When the voice of the people isn't heard, the people take matters into their own hands. At least that's what most people who support this form of "justice," necklacing, believe.
Sometime in 1985, a woman, Maki Skosona, was attending the funeral of one of the youths who was an activist killed in a bomb blast. She didn't know that everyone there thought she was the reason they died and believed she was a government spy.
With the whole world watching through the eyes of cameras, they dragged her out of the funeral, forced a tire over her shoulders, and burned her alive.
A few months later, she was found innocent.
South Africans call this necklacing. A public execution reserved for traitors.
A few decades later, in the street in the eastern part of an African country, Nigeria, a young man is caught stealing from a store in the market. This is the fourth time this store has been robbed and the first time anyone has been caught.
He was dragged to the market square with an angry glaring at him, throwing not only insults but stones and rotten fruits too. But it was not enough for the people. They need to teach him a lesson, so more people wouldn't do the same.
Petrol flows down the crown of his head to the bottom of his feet. A tire is wrapped around his neck as he pleads for his life. He cries, begs, and some people plea on his behavior, but they are not very vocal because they know how the crowd will turn against them. Finally, someone strikes a match, and boom, he screams in agony as he burns alive.

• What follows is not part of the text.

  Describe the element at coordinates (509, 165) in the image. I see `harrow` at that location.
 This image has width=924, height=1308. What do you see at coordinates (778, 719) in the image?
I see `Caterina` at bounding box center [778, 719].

They call it jungle justice, but this is what we know as necklacing, a terrible execution method that has stood the test of time.
What is Necklacing
Necklacing was a punishment for traitors in South Africa. It wasn't used on white men or strangers. It was to punish those who betrayed their brothers and put the black community in danger. Those who collaborate with the government to delay their struggle.
Even though necklacing is not more as rampant is used to be back in the 80s, it still goes on in some parts of the country and even the continent.
Maki Skosana wasn't the first victim of this inhumane treatment, but her death exposed the world to the callous truth some people live in.
Necklacing is among the worst ways to die. Being burnt alive with a tire melting and clinging to their body like hot asphalt is not only gruesome but barbaric. The fire doesn't just kill the victims but incinerates the whole body leaving it charred beyond recognition.
The Weapon of The People
The people were defenseless against those who oppressed them. They had no guns nor swords. All they had was their will and wits, but that couldn't save them from the clutches of their oppressors.
With necklaces, they formed a weapon against foes and traitors. It became a weapon of the people who battled against politically sanctioned racial segregation in South Africa.
To them, they were fighting for their human rights, regardless of the means. Without firearms and guns, they created a weapon that was able to send a message across. They meant real business.
Why The People Chose Necklacing?
Many people do not trust their government. They have lost faith in the police and see mob justice as the best way for justice and peace to prevail.
They believe that the whole system is corrupt, so no justice can be gotten even though the legal authorities are involved. So they take matters into their own hands.
Their concerns and reasons are not false as many leaders turn their backs on the people and only enter the office for their selfish purposes, but their approach is wrong.
They get the guilty, put them on trial, and pass judgment at the same time. Even though it infringes human rights and can put innocent people in danger, the fear it stirs keeps the community safe and reduces crimes, so people are okay with it.
Some people don't care about the risk of punishing innocent individuals for crimes they are not guilty of.
Does Jungle Justice Bring Justice?
On one particular evening in a South African home, two boys broke into the house of an older woman- Angelina Maholwana- tried to rape her, stole some of her valuables, and killed her son.
The next day, she was able to identify the boys who did it. The community already knew their punishment, and they knew their fate.
Her son was killed like an animal, stabbed in the neck, and strangled to death. He never had a fighting chance. His pleas for his life all fell on deaf ears, and she was going to do the same as she watched them scream for their lives as they burned alive.
To Angelina, that was the only form of justice she knew.
As she watched their public execution, she felt the life of her son had been finally avenged. They got what they deserved.
"I know that killing these boys won't bring back my son, but I sleep better now, knowing those boys will never hurt anyone else again."
Angelina is not the only one that shares the thought. Winnie Mandela, Nelson Mandela's wife, was also a supporter of this type of justice.
For her, necklacing wasn't something evil but people's key to freedom. Even though the government was against it, she didn't care. To her, it was their fault she became a person full of hate.
She became a victim of their corruption, bad governance, and injustice, and this made her embrace violence.
"What brutalized me so much was that I knew what it is to hate," she once said. "I am the product of the masses of my country and the product of my enemy."
Necklacing in Modern Africa
Years have passed, and this horrible form of justice has slowly gone into extinction. Or that's what a lot of people think.
Even though it may have stopped in the county of origin, the South African Republic, that does not mean necklacing has been completely abolished.
Neighboring countries did adopt not only the food and culture but also their wicked practices, and necklacing was one of them.
In some African countries, this form of public execution still happens almost every day.
The people's court is still a place of intense punishment with no mercy. Hundreds of people have lost their lives to this barbaric treatment, and many were later found innocent.